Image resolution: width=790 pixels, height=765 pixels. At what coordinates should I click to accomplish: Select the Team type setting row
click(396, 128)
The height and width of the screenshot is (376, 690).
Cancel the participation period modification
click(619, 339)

- - -

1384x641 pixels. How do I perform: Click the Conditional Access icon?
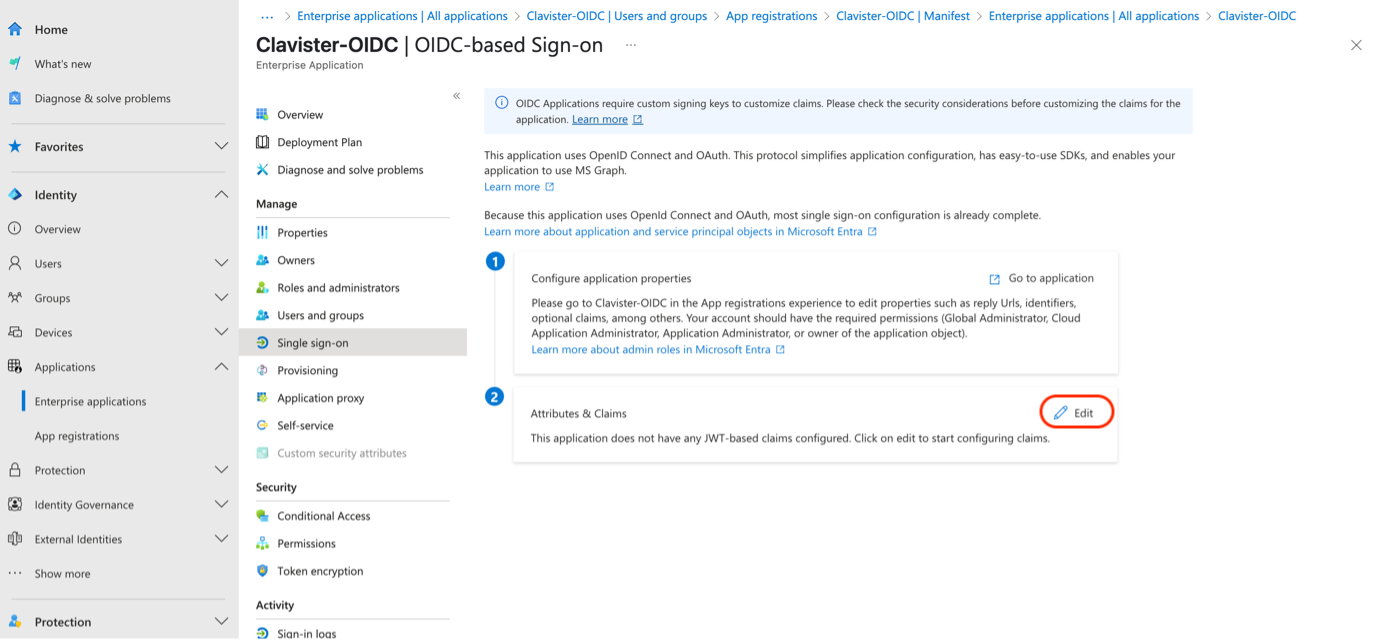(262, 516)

- - -

### Work to be completed
From the entries above, write out only the lines starting at the line that holds "Image resolution: width=790" and ending at the line that holds "The height and", keeping both and matching them exactly.

### Result for this task
Image resolution: width=790 pixels, height=765 pixels. At what coordinates should I click to accomplish: Select the Team type setting row
click(396, 128)
The height and width of the screenshot is (376, 690).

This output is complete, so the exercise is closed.